The goal for this project is to predict nucleic acid-binding on both the protein and residue levels using machine learning. Both sequence- and structure-based features are used to distinguish nucleic acid-binding proteins from non-binding proteins, and nucleic acid-binding residues from non-binding residues. A novel application of a costing algorithm is used for residue-level binding prediction in order to achieve high, balanced accuracy when working with imbalanced data sets.
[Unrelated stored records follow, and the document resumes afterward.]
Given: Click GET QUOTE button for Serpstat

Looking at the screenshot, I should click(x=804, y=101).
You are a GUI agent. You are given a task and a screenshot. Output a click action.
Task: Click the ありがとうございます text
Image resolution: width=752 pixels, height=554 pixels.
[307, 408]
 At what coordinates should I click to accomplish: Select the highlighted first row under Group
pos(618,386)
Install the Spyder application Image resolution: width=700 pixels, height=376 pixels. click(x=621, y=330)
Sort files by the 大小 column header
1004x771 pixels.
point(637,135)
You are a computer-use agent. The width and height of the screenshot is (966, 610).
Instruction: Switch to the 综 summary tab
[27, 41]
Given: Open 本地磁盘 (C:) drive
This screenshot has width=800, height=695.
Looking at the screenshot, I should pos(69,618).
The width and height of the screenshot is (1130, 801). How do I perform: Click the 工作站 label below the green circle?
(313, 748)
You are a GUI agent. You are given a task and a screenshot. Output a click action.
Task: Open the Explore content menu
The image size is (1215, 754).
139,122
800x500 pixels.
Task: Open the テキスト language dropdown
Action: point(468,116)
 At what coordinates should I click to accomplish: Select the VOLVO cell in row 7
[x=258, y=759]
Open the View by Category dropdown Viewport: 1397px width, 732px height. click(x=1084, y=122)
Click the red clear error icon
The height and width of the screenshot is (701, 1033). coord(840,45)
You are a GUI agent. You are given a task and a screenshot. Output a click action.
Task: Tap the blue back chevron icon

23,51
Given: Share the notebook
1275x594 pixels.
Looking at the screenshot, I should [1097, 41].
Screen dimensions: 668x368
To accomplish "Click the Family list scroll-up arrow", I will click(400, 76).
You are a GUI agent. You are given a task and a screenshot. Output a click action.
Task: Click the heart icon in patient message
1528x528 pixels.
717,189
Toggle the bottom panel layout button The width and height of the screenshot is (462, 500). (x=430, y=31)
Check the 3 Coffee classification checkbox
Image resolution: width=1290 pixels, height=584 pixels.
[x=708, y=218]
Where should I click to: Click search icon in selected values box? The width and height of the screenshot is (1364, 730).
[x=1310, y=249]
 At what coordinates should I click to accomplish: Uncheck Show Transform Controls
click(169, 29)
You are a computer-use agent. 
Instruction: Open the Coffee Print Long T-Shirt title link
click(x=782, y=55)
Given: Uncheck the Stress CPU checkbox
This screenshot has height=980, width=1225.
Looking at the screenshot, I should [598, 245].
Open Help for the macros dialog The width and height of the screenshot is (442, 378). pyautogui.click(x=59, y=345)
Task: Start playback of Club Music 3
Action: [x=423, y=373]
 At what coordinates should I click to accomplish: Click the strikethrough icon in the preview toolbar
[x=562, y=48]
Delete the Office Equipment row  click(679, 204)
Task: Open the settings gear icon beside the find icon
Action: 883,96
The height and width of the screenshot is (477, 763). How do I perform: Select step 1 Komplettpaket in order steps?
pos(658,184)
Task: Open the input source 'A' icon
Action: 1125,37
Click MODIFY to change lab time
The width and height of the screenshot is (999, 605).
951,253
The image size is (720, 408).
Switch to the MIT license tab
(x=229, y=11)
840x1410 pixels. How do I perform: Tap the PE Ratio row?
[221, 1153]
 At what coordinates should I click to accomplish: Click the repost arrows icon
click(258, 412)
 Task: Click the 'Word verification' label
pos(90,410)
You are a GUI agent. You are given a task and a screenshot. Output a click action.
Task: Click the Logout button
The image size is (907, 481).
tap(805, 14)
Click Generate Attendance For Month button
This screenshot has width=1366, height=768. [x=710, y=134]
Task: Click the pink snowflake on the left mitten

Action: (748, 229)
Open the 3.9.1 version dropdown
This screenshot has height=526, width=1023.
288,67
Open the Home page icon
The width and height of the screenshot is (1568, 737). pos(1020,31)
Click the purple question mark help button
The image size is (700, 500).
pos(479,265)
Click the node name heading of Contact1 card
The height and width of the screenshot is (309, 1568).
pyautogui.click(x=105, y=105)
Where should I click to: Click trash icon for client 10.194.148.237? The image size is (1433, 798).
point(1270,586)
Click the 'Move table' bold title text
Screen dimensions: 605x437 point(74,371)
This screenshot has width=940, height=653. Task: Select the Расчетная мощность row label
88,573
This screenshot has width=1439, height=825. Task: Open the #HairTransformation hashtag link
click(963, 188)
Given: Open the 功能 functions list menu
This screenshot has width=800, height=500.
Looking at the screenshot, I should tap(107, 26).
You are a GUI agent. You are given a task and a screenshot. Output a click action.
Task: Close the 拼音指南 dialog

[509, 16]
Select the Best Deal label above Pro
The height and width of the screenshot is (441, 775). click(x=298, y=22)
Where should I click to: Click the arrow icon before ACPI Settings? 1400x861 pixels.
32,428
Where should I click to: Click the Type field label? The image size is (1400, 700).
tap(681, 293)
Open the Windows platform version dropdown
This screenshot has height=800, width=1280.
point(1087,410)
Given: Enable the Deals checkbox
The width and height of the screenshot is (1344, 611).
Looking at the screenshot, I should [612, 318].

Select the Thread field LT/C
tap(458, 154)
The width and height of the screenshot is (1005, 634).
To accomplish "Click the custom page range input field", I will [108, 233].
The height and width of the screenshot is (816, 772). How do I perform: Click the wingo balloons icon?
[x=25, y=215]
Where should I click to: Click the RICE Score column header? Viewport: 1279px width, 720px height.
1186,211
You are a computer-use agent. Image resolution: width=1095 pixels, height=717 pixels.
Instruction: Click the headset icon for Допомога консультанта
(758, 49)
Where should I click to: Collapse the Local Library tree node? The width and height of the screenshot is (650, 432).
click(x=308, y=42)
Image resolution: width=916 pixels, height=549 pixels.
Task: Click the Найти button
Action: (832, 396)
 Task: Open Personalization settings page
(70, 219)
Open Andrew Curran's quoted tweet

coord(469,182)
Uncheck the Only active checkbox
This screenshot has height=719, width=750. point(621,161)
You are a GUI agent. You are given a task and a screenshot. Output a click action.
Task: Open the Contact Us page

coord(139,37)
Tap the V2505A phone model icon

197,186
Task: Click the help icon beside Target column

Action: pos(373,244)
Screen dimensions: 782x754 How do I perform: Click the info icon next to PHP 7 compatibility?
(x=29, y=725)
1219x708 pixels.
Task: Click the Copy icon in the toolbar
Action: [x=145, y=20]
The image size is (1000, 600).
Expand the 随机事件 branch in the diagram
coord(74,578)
During the past few decades, the amount of biological data available for analysis has grown exponentially. Along with this vast amount of information comes the challenge to make sense of it all. One subject of immediate concern to us as humans is health and disease. Why do we get sick, and how? Where do our bodies fail on a molecular level in order for this to happen? How are diseases related to each other, and do they have similar modes of action? These questions will require many researchers from multiple disciplines to answer, but where do we start? We take a bioinformatics approach and examine disease genes in a network context. In this chapter we analyze human disease and its relationship to two molecular networks. First, we find conserved motifs in the human transcription factor network and identify the location of disease- and cancer-related genes within these structures. We find that both cancer and disease genes occupy certain positions more frequently. Next, we examine the human protein-protein interaction (PPI) network as it relates to disease. We find that we are able to predict disease genes with 79\% AUC using ADTree with 10 topological features. Additionally, we find that a combination of several network characteristics including degree centrality and disease neighbor ratio help distinguish between these two classes. Furthermore, an alternating decision tree (ADTree) classifier allows us to see which combinations of strongly predictive attributes contribute most to protein-disease classification. Finally, we build a matrix of diseases based on shared genes. Instead of using the raw count of genes, we use a \emph{uniqueness} score for each disease gene that relates to the number of diseases with which a gene is involved. We show several interesting examples of disease relationships for which there is some clinical evidence and some for which the information is lacking. We believe this matrix will be useful in finding relationships between diseases with very different phenotypes, or for those disease connections which may not be obvious. It could also be helpful in identifying new potential drug targets through drug repositioning.